Dataset entries:
++++++++++

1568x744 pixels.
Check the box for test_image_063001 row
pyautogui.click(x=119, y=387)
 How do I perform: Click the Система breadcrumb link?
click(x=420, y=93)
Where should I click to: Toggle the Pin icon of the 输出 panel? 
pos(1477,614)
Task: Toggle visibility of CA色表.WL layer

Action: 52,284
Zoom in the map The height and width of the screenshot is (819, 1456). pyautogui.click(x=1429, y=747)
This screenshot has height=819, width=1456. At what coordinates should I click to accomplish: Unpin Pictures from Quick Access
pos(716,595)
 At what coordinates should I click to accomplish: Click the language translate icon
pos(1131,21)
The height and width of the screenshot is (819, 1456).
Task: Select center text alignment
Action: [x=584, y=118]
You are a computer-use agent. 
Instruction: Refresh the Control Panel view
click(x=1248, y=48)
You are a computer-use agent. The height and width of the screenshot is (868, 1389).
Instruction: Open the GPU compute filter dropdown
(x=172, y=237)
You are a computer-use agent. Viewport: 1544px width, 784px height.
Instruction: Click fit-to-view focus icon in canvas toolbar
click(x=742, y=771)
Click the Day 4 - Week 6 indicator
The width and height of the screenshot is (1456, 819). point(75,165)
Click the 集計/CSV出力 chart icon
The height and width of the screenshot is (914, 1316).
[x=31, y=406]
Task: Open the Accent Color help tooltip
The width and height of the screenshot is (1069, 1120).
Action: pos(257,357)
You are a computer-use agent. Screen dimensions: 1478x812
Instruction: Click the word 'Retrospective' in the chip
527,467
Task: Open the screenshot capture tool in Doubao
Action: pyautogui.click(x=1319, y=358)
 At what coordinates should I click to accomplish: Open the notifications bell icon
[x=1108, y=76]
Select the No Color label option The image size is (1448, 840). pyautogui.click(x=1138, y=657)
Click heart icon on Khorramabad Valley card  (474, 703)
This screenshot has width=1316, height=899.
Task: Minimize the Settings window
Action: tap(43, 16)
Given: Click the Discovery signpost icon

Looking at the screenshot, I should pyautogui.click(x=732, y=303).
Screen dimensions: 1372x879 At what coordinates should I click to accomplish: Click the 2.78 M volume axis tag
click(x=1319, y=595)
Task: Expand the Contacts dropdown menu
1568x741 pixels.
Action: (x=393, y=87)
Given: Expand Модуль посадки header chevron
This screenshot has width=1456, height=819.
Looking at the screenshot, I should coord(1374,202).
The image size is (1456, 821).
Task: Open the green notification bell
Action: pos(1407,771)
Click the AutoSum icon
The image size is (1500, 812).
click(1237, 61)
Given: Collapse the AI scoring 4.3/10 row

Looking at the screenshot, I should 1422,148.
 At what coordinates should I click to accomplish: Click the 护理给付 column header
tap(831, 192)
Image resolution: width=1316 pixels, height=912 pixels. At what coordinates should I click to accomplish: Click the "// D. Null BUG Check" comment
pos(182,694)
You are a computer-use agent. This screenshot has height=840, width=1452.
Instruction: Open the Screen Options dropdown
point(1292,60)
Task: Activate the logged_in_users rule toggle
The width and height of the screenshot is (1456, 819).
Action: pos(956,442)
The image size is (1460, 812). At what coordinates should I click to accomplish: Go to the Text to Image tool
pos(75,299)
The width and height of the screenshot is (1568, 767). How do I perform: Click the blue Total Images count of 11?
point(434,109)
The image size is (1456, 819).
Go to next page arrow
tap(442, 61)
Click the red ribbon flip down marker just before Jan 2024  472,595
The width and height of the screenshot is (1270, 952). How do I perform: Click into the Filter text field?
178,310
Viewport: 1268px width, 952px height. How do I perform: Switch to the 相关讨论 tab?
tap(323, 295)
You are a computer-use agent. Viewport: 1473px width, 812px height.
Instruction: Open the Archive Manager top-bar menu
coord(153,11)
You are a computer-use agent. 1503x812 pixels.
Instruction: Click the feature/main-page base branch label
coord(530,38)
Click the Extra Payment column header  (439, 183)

++++++++++

EXERCISE:
Every line of the data above should be reproduced word for word.

YOUR RESPONSE:
1568x744 pixels.
Check the box for test_image_063001 row
pyautogui.click(x=119, y=387)
 How do I perform: Click the Система breadcrumb link?
click(x=420, y=93)
Where should I click to: Toggle the Pin icon of the 输出 panel? 
pos(1477,614)
Task: Toggle visibility of CA色表.WL layer

Action: 52,284
Zoom in the map The height and width of the screenshot is (819, 1456). pyautogui.click(x=1429, y=747)
This screenshot has height=819, width=1456. At what coordinates should I click to accomplish: Unpin Pictures from Quick Access
pos(716,595)
 At what coordinates should I click to accomplish: Click the language translate icon
pos(1131,21)
The height and width of the screenshot is (819, 1456).
Task: Select center text alignment
Action: [x=584, y=118]
You are a computer-use agent. 
Instruction: Refresh the Control Panel view
click(x=1248, y=48)
You are a computer-use agent. The height and width of the screenshot is (868, 1389).
Instruction: Open the GPU compute filter dropdown
(x=172, y=237)
You are a computer-use agent. Viewport: 1544px width, 784px height.
Instruction: Click fit-to-view focus icon in canvas toolbar
click(x=742, y=771)
Click the Day 4 - Week 6 indicator
The width and height of the screenshot is (1456, 819). point(75,165)
Click the 集計/CSV出力 chart icon
The height and width of the screenshot is (914, 1316).
[x=31, y=406]
Task: Open the Accent Color help tooltip
The width and height of the screenshot is (1069, 1120).
Action: pos(257,357)
You are a computer-use agent. Screen dimensions: 1478x812
Instruction: Click the word 'Retrospective' in the chip
527,467
Task: Open the screenshot capture tool in Doubao
Action: pyautogui.click(x=1319, y=358)
 At what coordinates should I click to accomplish: Open the notifications bell icon
[x=1108, y=76]
Select the No Color label option The image size is (1448, 840). pyautogui.click(x=1138, y=657)
Click heart icon on Khorramabad Valley card  (474, 703)
This screenshot has width=1316, height=899.
Task: Minimize the Settings window
Action: tap(43, 16)
Given: Click the Discovery signpost icon

Looking at the screenshot, I should pyautogui.click(x=732, y=303).
Screen dimensions: 1372x879 At what coordinates should I click to accomplish: Click the 2.78 M volume axis tag
click(x=1319, y=595)
Task: Expand the Contacts dropdown menu
1568x741 pixels.
Action: (x=393, y=87)
Given: Expand Модуль посадки header chevron
This screenshot has width=1456, height=819.
Looking at the screenshot, I should coord(1374,202).
The image size is (1456, 821).
Task: Open the green notification bell
Action: pos(1407,771)
Click the AutoSum icon
The image size is (1500, 812).
click(1237, 61)
Given: Collapse the AI scoring 4.3/10 row

Looking at the screenshot, I should 1422,148.
 At what coordinates should I click to accomplish: Click the 护理给付 column header
tap(831, 192)
Image resolution: width=1316 pixels, height=912 pixels. At what coordinates should I click to accomplish: Click the "// D. Null BUG Check" comment
pos(182,694)
You are a computer-use agent. This screenshot has height=840, width=1452.
Instruction: Open the Screen Options dropdown
point(1292,60)
Task: Activate the logged_in_users rule toggle
The width and height of the screenshot is (1456, 819).
Action: pos(956,442)
The image size is (1460, 812). At what coordinates should I click to accomplish: Go to the Text to Image tool
pos(75,299)
The width and height of the screenshot is (1568, 767). How do I perform: Click the blue Total Images count of 11?
point(434,109)
The image size is (1456, 819).
Go to next page arrow
tap(442, 61)
Click the red ribbon flip down marker just before Jan 2024  472,595
The width and height of the screenshot is (1270, 952). How do I perform: Click into the Filter text field?
178,310
Viewport: 1268px width, 952px height. How do I perform: Switch to the 相关讨论 tab?
tap(323, 295)
You are a computer-use agent. Viewport: 1473px width, 812px height.
Instruction: Open the Archive Manager top-bar menu
coord(153,11)
You are a computer-use agent. 1503x812 pixels.
Instruction: Click the feature/main-page base branch label
coord(530,38)
Click the Extra Payment column header  (439, 183)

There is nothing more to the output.